My past week's Trader's Corner delved into the MACD ('macdee') Indicator. This recent (3/1/06) article can be found in your e-mailed Option Investor Newsletter for Wednesday; or, it can be seen online at the OIN web site by clicking here.
S&P 500 (SPX); DAILY AND HOURLY CHARTS:
The short-term up trendline will be pierced by a continued decline to under Friday's 1284 low. There needs to be an immediate rally to suggest technically that SPX won't at least fall back to its principal up trendline, intersecting at 1272 currently. Below the 1272 area, key support can be assumed to lie in the area of the prior lows around 1255.
A close over 1295 on the other hand, assuming this area then were to find support on pullbacks (in subsequent days), would suggest upside potential to 1315; the even 1300 level may attract significant selling and should be watched also.
I like trades around possible top areas, quite contrary to a 'trend FOLLOWING' approach, as the I need only risk to slightly over the prior high; slightly over the trendline. If there is NO top formation, prices will usually go well above my entry and I might as well exit quickly. If I'm right, there will often be a fall that is at least 2-3 times what I risk in terms of the move in the underlying Index.
Support for a possible put trade on this last rebound was seen in the still relatively high reading on the 21-hour RSI. There is a tendency for Index price swings to go back and forth in terms of RSI extremes. However, volatility has dried up in recent weeks/months and led to fewer 'touches' in recent weeks to the upper or lower lines, set at 70 and 30 respectively.
S&P 100 (OEX) INDEX; DAILY AND HOURLY CHARTS:
The pattern is that of a possible double top with Friday's price action in the S&P 100 (OEX). As I noted last week, technical indicators like the RSI were showing downward momentum on balance. A key event was the reversal from the area of the prior highs. OEX has to climb above 588 and stay there to suggest that a possible run up to major resistance in the 597-600 area.
Near-term support at 582 is close at hand, at the short-term up trendline intersecting around Friday's low. A decline under 582-580 suggests OEX falling further and a test of the longer-term up trendline at 577. Major support is at 570.
Daily equities call volumes have finally fallen off enough to start a downward trend in my 'sentiment' indicator. This trend at least now suggests that my call-to-put volume ratio may get down to or close to at least one reading that suggests an 'oversold' market in terms of a build up in a bearish outlook.
This may not happen, but the trend currently is to less bullishness. A sideways price trend eventually 'wears' out the bulls some or they get more cautious, which is often a 'set up' to the next rally. A dip in my indicator to the lower line above accompanied by a reversal from the up trendline or a prior low, are the kind of combinations I look for at tradable bottoms.

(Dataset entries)
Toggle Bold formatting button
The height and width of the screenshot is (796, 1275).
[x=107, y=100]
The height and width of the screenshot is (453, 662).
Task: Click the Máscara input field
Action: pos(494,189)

> _Set tasks_:
- a) According to the market commentary, at what level is major support for the S&P 100 (OEX)?
- b) List every price level that the market commentary mentions for the S&P 500 (SPX).
- c) Continue the market commentary from the point where it stops.

> _Written answers_:
- a) 570

- b) 1284, 1272, 1255, 1295, 1315, 1300

- c)
We saw the same kind of retreat/reversal in the S&P 100 (OEX) once prices rebounded to the previously broken up trendline. Just as a prior support, once broken, may act as resistance later on, so to with trendlines. This phenomena is so pronounced often enough that I've always used the 'Kiss of Death (KOD)' humorous name for such trendlines I first heard from Michael Jenkins.
Rallies that constitute a next up leg or next phase of a strong bull trend will tend to pierce prior highs AND keep going. If there are pullbacks to the prior peak, the prior high will tend as now act as support. When prices instead retreat, it tends to be a sign that the index (or stock) is not ready to go into a next rally phase. It could be that INDU has just extended the upside end of its trading range some.
A couple of consecutive closes over 11100 would suggest that INDU was gaining traction again on the upside and suggest upside potential to the 11300 area.
There is a very well defined bullish up trendline intersecting currently around 10875. Only a daily close below this line would suggest that we could be back in a 107 to 111.5 trading range in terms of the Dow Index (DJX).
The immediate bullish test is whether prices pierce 11,000 and if there's then a close under the 21-day moving average at 10980. 10940 is support implied by the highs of a year ago. 10875 is key technical support at the trendline as already mentioned.
The Dow daily Stochastic indicator, which had been 'hanging' at readings in 'overbought' territory, has started down. My frequent experience with the 21-day Stochastic is that once there is a bearish crossover above 80 and the two indicator lines begin progressing lower below this level (80), the move continues for more than has been seen so far relative to the recent top. A fall to the 10900 area would be consistent with the average move.
The dominant up trendline suggests that the first pivotal technical support comes in around 2265 currently. The line of support noted at 2233 is at or just under key lows seen from late-Jan to mid-Feb. This market would turn bearish in its pattern if there was a close below 2230 not reversed the next day (or two); if so, downside potential would be to (as low as) 2185.
On the bullish side, if COMP were to get back above 2314-2315 the Index would be in a position to test the prior 2333 high. A close over 2333 would suggest upside potential to the 2370 area.
Near resistance is at 1700. Above this area, the first key technical resistance in the Nasdaq 100 (NDX) is at the prior high at 1723, then at the 2006 (early-Jan) peak at 1761.
To suggest NDX was turning bullish, look for its ability to climb above 1700 and stay at or above the 1700 area.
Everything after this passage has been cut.